Wedge shrugged, trying hard not to take offense. It wasn’t easy; but then, he’d had lots of practice in the past few days. Afyon had started out from Coruscant with a planetary-mass chip on his shoulder, and he’d been nursing it the whole way.

And looking out the viewport at the confused mass of ships crowding the Sluis Van orbit-dock area, it wasn’t hard to figure out why. “Yeah, well, we’re stuck out here, too,” he reminded the captain.

The other snorted. “Yeah. Big sacrifice. You lounge around my ship like overpriced trampers for a couple of days, then flit around for two hours while I try to dodge bulk freighters and get this thing into a docking station designed for scavenger pickers. And then you pull your snubbies back inside and go back to lounging again. Doesn’t exactly qualify as earning your pay, in my book.”

Wedge clamped his teeth firmly around his tongue and stirred his tea a little harder. It was considered bad form to mouth back at senior officers, after all—even senior officers who’d long since passed their prime. For probably the first time since he had been given command of Rogue Squadron, he regretted having passed up all the rest of the promotions he’d been offered. A higher rank would at least have entitled him to snarl back a little.

Lifting his cup for a cautious sip, he gazed out the viewport at the scene around them. No, he amended—he wasn’t sorry at all that he’d stayed with his X-wing. If he hadn’t, he’d probably be in exactly the same position as Afyon was right now: trying to run a 920-crew ship with just fifteen men, hauling cargo in a ship meant for war.

And, like as not, having to put up with hotshot X-wing pilots who sat around his bridge drinking tea and claiming with perfect justification that they were doing exactly what they’d been ordered to do.

He hid a smile behind his mug. Yes, in Afyon’s place, he’d probably be ready to spit bulkhead shavings, too. Maybe he ought to go ahead and let the other drag him into an argument, in fact, let him drain off some of that excess nervous energy of his. Eventually—within the hour, even, if Sluis Control’s latest departure estimate was anywhere close—it would finally be the Larkhess’s turn to get out of here and head for Bpfassh. It would be nice, when that time came, for Afyon to be calm enough to handle the ship.

Taking another sip of his tea, Wedge looked out the viewport. A couple of refitted passenger liners were making their own break for freedom now, he saw, accompanied by four Corellian Corvettes. Beyond them, just visible in the faint light of the space-lane marker buoys, was what looked like one of the slightly ovoid transports he used to escort during the height of the war, with a pair of B-wings following.

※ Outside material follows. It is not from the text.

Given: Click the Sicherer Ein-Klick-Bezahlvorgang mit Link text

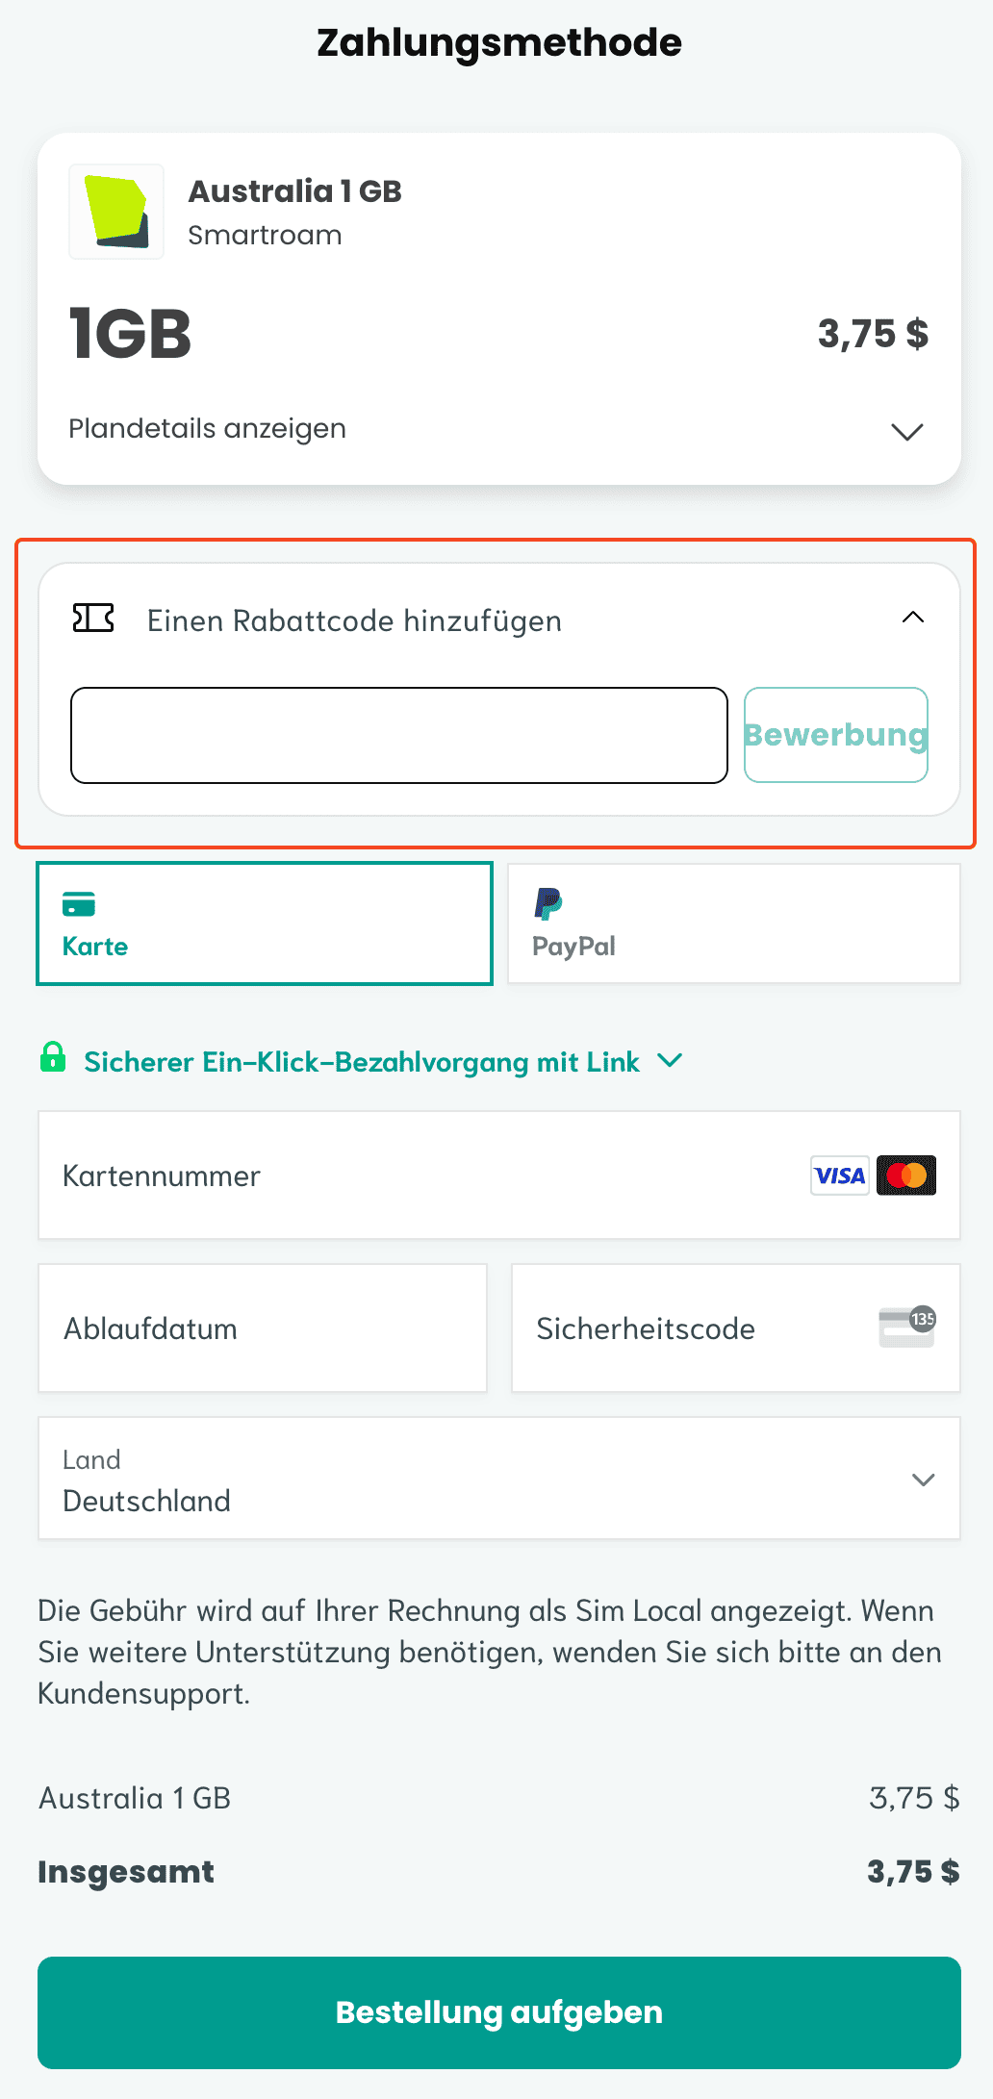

And off to the side, moving parallel to their departure vector, an A-class bulk freighter was coming into the docking pattern.

Without any escort at all.

Wedge watched it creep toward them, his smile fading as old combat senses began to tingle. Swiveling around in his seat, he reached over to the console beside him and punched for a sensor scan.

It looked innocent enough. An older freighter, probably a knockoff of the original Corellian Action IV design, with the kind of exterior that came from either a lifetime of honest work or else a short and spectacularly unsuccessful career of piracy. Its cargo bay registered completely empty, and there were no weapons emplacements that the Larkhess’s sensors could pick up.

A totally empty freighter. How long had it been, he wondered uneasily, since he’d run across a totally empty freighter?

“Trouble?”

Wedge focused on the captain in mild surprise. The other’s frustrated anger of a minute ago was gone, replaced by something calm, alert, and battle-ready. Perhaps, the thought strayed through Wedge’s mind, Afyon wasn’t past his prime after all. “That incoming freighter,” he told the other, setting his cup down on the edge of the console and keying for a comm channel. “There’s something about it that doesn’t feel right.”

The captain peered out the viewport, then at the sensor scan data Wedge had pulled up. “I don’t see anything,” he said.

“Me, either,” Wedge had to admit. “There’s just something … Blast.”